Книга Аппетит - Филип Казан
Шрифт:
Интервал:
Закладка:
– А кто там, у церкви? – спросил я.
– Буонаккорси и синьорина. – («Синьорина» означало Тессину Альбицци.) – Это синьорина сказала мне позвать тебя, а не родители. Эти только послали меня отдать последний поклон твоей маме.
– А ты это сделал?
– Да.
Он помолчал, опустив голову. Я пожалел, что Арриго увидел ее. Мне не хотелось, чтобы кто-нибудь еще смотрел на эту штуку, которая, как меня все уверяли, оставалась моей мамой.
– Нино, мне так горько за тебя. Мне очень нравилась твоя мать. – Он закрыл глаза. – Знаешь, «кто умирает – воскресает для жизни вечной». Так сказал святой Франциск.

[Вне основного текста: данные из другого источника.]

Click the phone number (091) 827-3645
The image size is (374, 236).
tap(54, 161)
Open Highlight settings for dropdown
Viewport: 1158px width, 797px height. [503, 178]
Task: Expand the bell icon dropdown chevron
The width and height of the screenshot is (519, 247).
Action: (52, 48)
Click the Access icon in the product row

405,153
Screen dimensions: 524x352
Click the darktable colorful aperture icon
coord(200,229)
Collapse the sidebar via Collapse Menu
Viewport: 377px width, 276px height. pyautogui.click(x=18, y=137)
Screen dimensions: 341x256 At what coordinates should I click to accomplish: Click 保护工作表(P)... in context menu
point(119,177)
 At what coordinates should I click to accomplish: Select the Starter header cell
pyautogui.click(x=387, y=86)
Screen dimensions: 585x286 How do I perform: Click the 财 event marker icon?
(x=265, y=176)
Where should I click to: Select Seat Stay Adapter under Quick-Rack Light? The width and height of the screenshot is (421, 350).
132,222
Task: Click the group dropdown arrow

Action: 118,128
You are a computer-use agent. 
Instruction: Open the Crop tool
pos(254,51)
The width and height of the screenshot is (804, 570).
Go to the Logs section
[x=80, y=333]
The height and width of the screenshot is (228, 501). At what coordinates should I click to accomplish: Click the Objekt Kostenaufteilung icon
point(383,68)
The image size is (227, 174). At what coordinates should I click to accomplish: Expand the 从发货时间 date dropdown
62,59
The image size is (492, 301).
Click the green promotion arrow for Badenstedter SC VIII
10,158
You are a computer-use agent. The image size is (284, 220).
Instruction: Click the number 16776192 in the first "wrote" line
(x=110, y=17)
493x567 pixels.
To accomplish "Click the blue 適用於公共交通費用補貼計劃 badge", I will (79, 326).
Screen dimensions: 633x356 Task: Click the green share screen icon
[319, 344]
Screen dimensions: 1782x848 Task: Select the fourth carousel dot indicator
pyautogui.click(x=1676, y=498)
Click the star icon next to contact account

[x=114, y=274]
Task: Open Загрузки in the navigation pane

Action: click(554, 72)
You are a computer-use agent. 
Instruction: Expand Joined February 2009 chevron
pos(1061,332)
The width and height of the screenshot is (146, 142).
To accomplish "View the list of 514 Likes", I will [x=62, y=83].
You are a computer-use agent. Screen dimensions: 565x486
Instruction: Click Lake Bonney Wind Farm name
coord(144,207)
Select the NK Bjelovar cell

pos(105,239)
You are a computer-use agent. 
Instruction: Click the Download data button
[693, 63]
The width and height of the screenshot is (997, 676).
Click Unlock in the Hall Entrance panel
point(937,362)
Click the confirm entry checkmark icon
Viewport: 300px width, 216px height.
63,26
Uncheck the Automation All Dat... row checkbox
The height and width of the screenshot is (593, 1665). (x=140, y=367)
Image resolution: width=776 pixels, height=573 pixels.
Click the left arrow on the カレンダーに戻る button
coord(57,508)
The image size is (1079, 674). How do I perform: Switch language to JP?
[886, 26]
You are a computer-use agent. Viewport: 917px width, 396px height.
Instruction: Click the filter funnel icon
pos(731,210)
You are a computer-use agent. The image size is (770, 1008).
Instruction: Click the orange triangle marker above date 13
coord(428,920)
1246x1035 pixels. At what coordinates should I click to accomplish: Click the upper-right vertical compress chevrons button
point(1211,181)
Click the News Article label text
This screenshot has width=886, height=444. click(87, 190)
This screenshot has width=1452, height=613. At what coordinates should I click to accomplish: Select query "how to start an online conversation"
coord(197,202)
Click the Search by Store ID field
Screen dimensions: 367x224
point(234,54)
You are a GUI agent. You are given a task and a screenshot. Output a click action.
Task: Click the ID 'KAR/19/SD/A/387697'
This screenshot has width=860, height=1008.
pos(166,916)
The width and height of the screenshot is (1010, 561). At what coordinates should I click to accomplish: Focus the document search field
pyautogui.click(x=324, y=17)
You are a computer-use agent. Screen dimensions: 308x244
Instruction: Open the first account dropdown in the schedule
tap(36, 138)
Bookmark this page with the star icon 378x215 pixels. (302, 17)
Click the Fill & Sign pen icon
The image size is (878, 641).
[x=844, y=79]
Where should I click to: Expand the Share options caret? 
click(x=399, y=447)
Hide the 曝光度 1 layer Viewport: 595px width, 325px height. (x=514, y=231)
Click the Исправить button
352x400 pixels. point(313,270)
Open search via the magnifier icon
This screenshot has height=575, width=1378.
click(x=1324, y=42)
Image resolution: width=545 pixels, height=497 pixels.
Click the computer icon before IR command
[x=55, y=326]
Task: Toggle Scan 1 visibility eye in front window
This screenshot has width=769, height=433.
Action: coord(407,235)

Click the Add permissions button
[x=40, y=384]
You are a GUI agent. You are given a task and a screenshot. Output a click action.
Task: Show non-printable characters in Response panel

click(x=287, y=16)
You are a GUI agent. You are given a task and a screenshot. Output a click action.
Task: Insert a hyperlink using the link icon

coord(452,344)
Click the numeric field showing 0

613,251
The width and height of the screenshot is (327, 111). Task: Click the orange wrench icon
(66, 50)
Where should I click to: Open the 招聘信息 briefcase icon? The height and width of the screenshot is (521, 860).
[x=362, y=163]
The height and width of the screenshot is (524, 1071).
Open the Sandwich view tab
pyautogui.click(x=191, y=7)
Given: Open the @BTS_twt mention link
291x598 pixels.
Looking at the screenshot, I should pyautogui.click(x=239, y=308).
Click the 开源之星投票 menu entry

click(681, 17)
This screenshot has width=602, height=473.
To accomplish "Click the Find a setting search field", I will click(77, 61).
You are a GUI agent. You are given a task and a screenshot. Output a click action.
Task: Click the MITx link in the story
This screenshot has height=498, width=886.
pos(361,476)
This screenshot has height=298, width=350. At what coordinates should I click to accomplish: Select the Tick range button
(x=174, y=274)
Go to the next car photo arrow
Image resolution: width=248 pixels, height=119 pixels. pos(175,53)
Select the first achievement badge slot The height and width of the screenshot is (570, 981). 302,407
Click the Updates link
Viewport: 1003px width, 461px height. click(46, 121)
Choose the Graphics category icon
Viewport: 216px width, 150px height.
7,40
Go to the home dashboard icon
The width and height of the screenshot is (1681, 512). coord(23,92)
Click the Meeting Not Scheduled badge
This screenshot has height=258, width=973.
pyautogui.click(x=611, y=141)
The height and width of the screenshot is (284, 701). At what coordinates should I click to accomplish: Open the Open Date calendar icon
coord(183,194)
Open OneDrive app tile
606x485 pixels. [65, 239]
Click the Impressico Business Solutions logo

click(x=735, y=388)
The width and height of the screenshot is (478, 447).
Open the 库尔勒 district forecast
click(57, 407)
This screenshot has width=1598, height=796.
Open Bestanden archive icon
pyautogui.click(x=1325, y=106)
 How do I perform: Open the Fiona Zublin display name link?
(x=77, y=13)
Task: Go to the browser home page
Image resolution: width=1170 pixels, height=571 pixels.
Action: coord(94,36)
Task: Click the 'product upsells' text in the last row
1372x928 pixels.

– Но… Арриго, она просто мертвая! – взорвался я. – Как она может быть такой мертвой здесь и живой где-то еще? Я не понимаю…
Ох ты, Господи! Нельзя плакать, только не перед людьми. Я отвернулся и яростно пнул огромный горшок у стены, в котором рос полудохлый шалфей. Горшок разлетелся шквалом осколков и пыльной земли. Арриго не обратил внимания.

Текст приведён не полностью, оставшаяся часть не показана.